So I think the argument that applications should start looking at their
cgroup info if they want to find out detailed info is a solid argument
that shouldn't be easily brushed aside.

What might be worth is knowing exactly what applications are looking at
/proc/meminfo and /proc/cpuinfo and make decision based on that info.
None of that is clearly outlined in the thread unfortunately.

So I immediately see two types of applications that could benefit from
this patchset. The first ones are legacy applications that aren't aware
of cgroups and aren't actively maintained. Introducing such
functionality for these applications seems a weak argument.

The second type is new and maintained applications that look at global
info such as /proc/meminfo and /proc/cpuinfo. So such applications have
ignored cgroups for a decade now. This makes it very unconvincing that
they will suddenly switch to a newly introduced file. Especially if the
entries in a new file aren't a 1:1 mapping of the old file.

Johannes made another good point about it not being clear what
applications actually want. And he's very right in that. It seems
straightforward to virtualize things like meminfo but it actually isn't.
And it's something you quite often discover after the fact. We have
extensive experience implementing it in LXCFS in userspace. People kept
and keep arguing what information exactly is supposed to go into
calculating those values based on what best helps their use-case.

Swap was an especially contentious point. In fact, sometimes users want
to turn of swap even though it exists on the host and there's a command
line switch in LXCFS to control that behavior.

Another example supporting Johannes worry is virtualizing /proc/cpuinfo
where some people wanted to virtualize cpu counts based on cpu shares.
So we have two modes to virtualize cpus: based on cpuset alone or based
on cpuset and cpu shares.
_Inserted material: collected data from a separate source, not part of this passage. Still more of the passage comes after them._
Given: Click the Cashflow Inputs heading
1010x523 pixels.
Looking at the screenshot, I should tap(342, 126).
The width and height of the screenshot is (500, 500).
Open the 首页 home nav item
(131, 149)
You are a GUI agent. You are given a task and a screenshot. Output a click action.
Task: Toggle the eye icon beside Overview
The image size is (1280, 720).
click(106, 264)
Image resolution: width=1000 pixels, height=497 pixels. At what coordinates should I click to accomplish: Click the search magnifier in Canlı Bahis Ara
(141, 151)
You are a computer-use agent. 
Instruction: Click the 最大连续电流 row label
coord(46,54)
And both modes are actively used. And that all
really depends on application and workload.

Finally, although LXCFS is briefly referenced in the commit message but
it isn't explained very well and what it does.

And we should consider it since this is a full existing userspace
solution to the problem solved in this patchset including Dan's JRE
use-case.

This is a project started in 2014 and it is in production use since 2014
and it delivers the features of this patchset here and more.
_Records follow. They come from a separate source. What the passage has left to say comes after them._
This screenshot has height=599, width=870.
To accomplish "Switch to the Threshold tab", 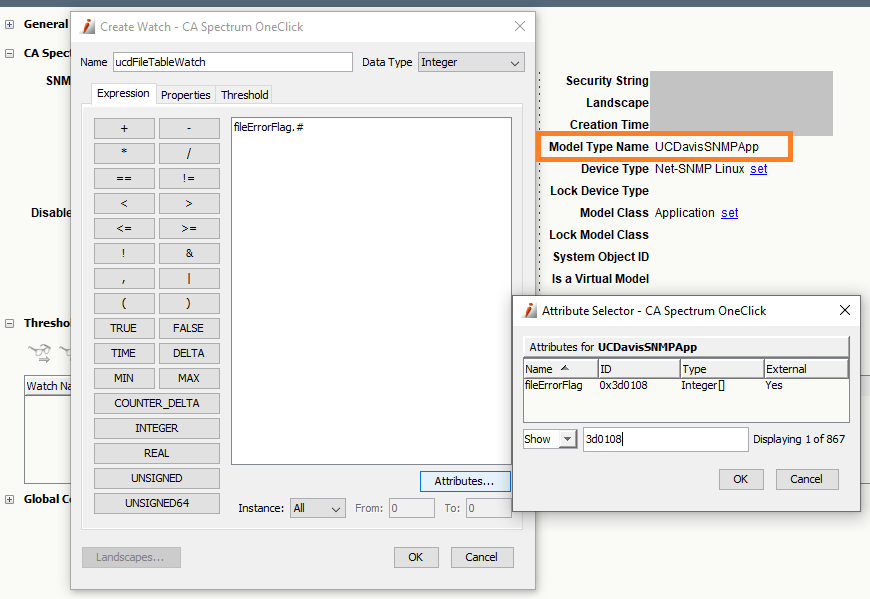I will pos(244,94).
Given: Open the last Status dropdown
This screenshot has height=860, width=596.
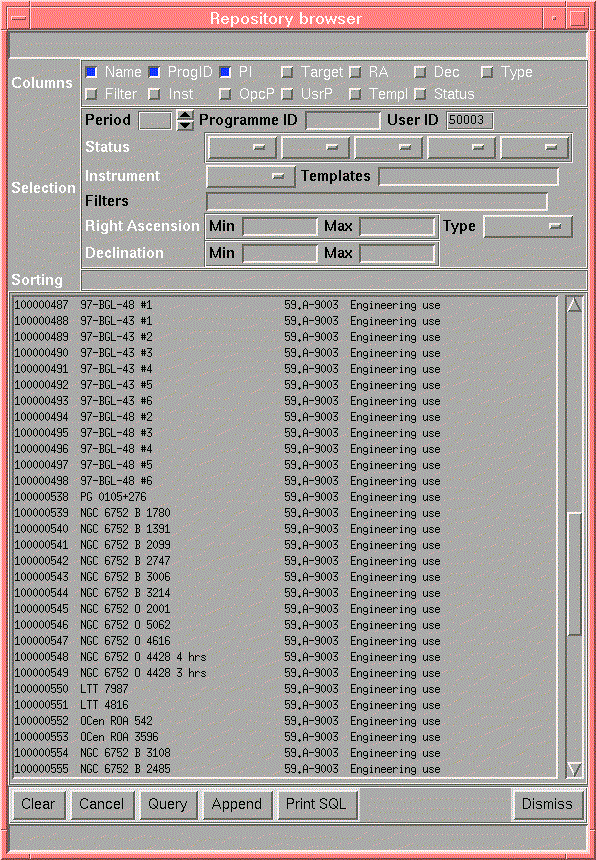Looking at the screenshot, I should (x=535, y=148).
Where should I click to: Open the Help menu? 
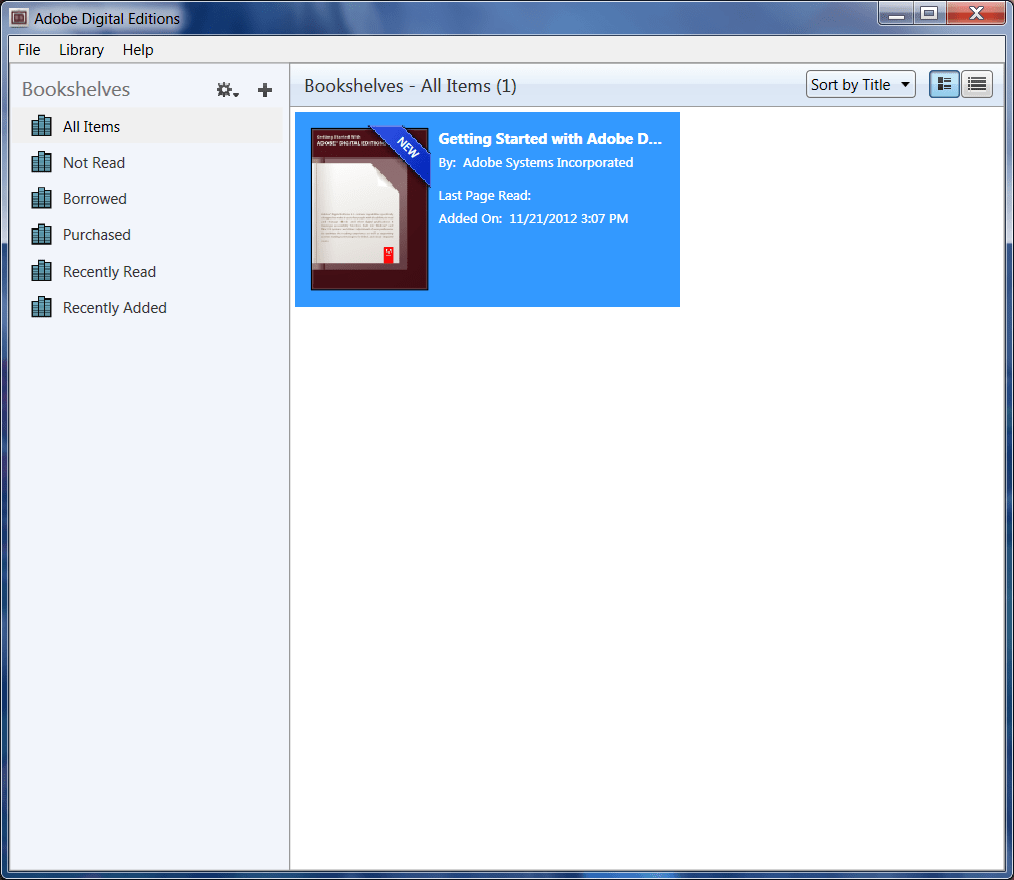[x=138, y=49]
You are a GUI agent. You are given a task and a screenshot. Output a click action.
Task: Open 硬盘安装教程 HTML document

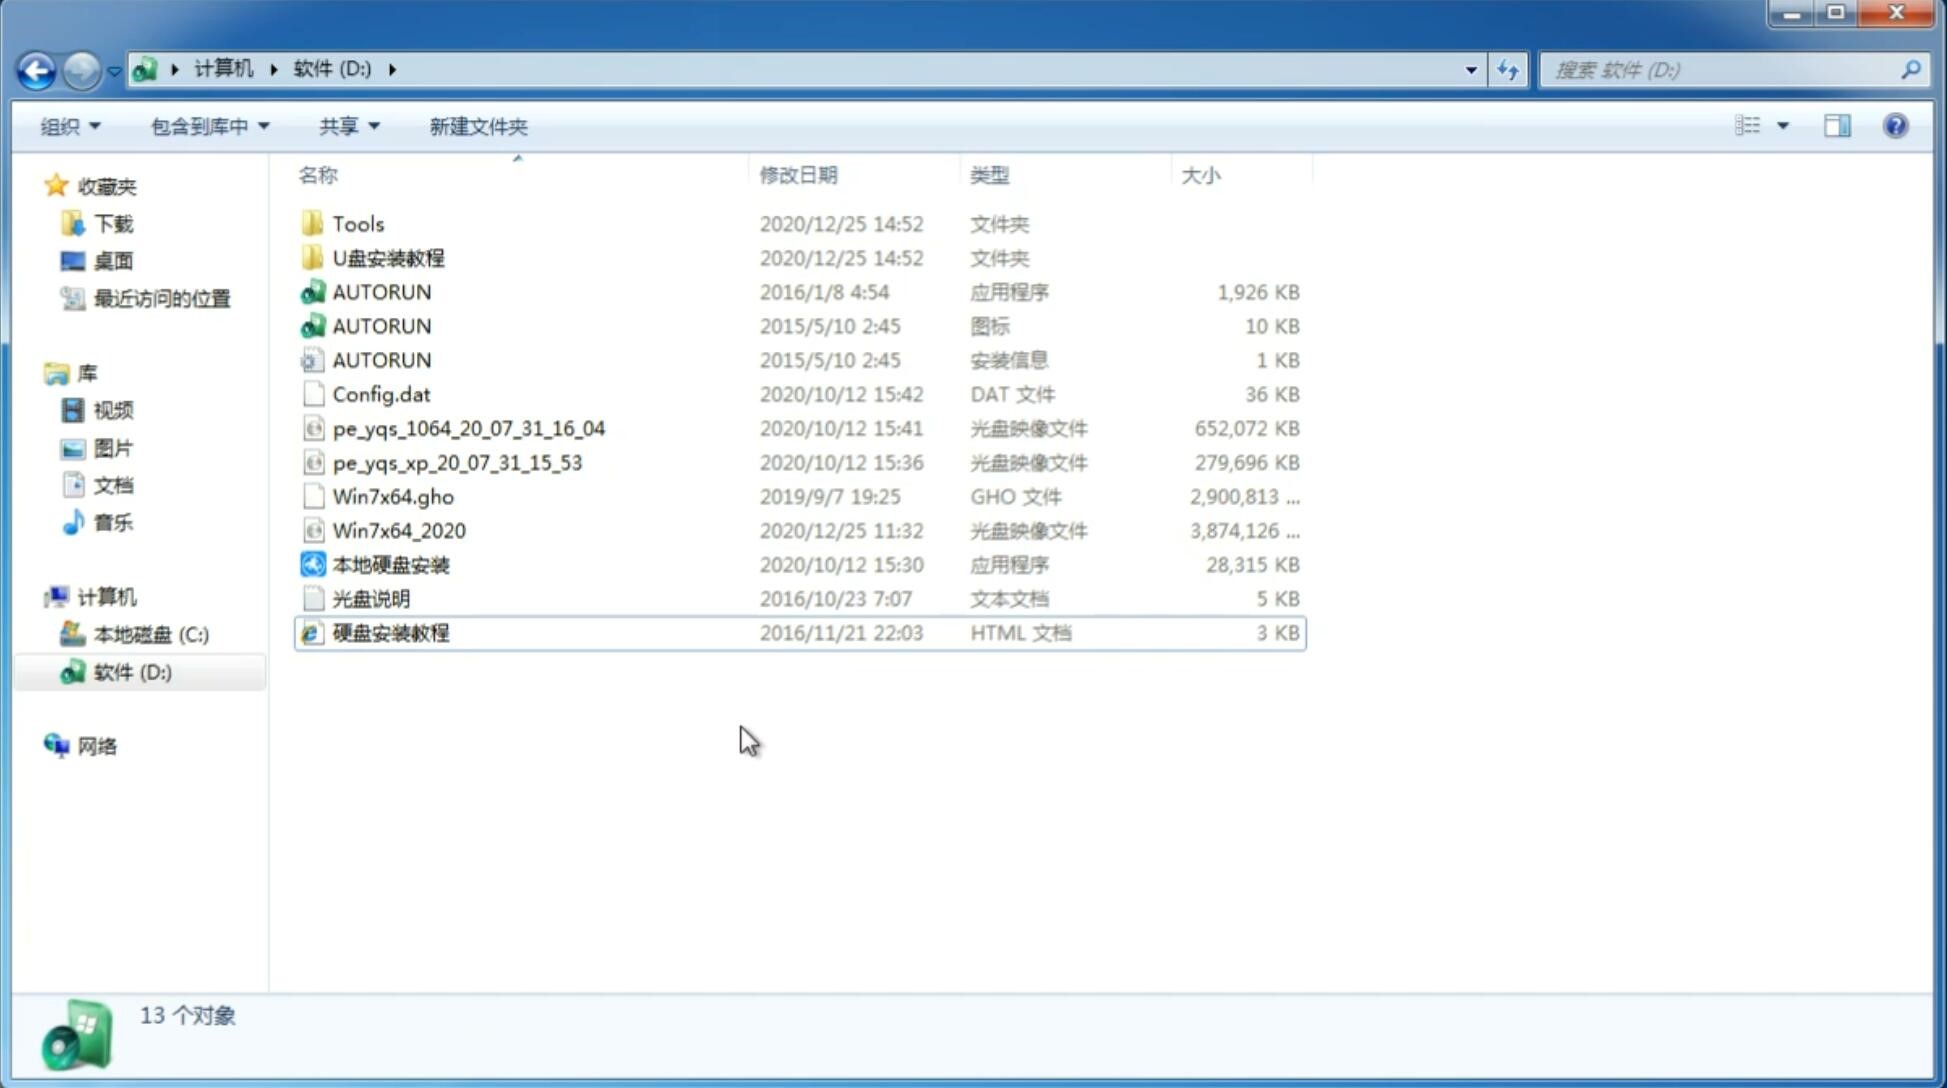coord(390,632)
For example, it's used in the Linux susbystem of Chromebooks, it's used
by Alibaba (see [3]) and it is used for the JRE use-case by Google's
Anthos when migrating such legacy applications (see [4]).
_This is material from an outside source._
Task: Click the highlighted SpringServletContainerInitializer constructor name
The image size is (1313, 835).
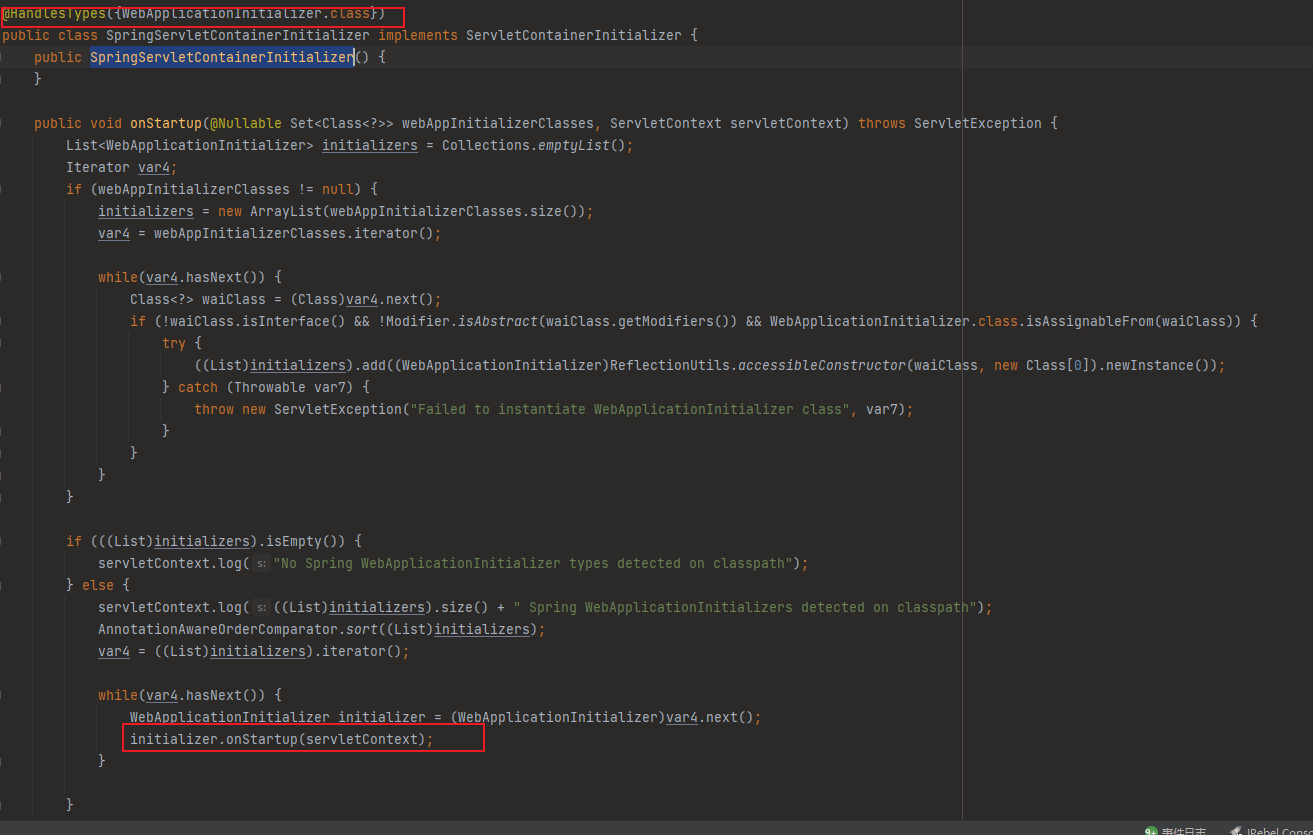Action: pyautogui.click(x=222, y=58)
At first, I was convinced we could make use of /proc/self/meminfo in
LXCFS which is why I held back but we can't. We can't simply bind-mount
it over /proc/meminfo because it's not a 1:1 correspondence between all
fields. We could potentially read some values we now calculate and
display it in /proc/meminfo but we can't stop virtualizing /proc/meminfo
itself. So we don't gain anything from this. When Alex asked me about it
I tried to come up with good ways to integrate this but the gain is just
too little for us.

Because our experience tells us that applications that want this type of
virtualization don't really care about heir own resources. They care
about a virtualized view of the system's resources. And the system in
question is often a container. But it get's very tricky since we don't
really define what a container is. So what data the user wants to see
depends on the used container runtime, type of container, and workload.
An application container has very different needs than a system
container that boots systemd. LXCFS can be very flexible here and
virtualize according to the users preferences (see the split between
cpuset and cpuset + cpu shares virtualization for cpu counts).

In any case, LXCFS is a tiny FUSE filesystem which virtualizes various
procfs and sysfs files for a container:

/proc/cpuinfo
/proc/diskstats
/proc/meminfo
/proc/stat
/proc/swaps
/proc/uptime
/proc/slabinfo
/sys/devices/system/cpu/*
/sys/devices/system/cpu/online

If you call top in a container that makes use of this it will display
everything virtualized to the container (See [5] for an example of
/proc/cpuinfo and /sys/devices/system/cpu/*.). And JRE will not
overallocate resources. It's actively used for all of that.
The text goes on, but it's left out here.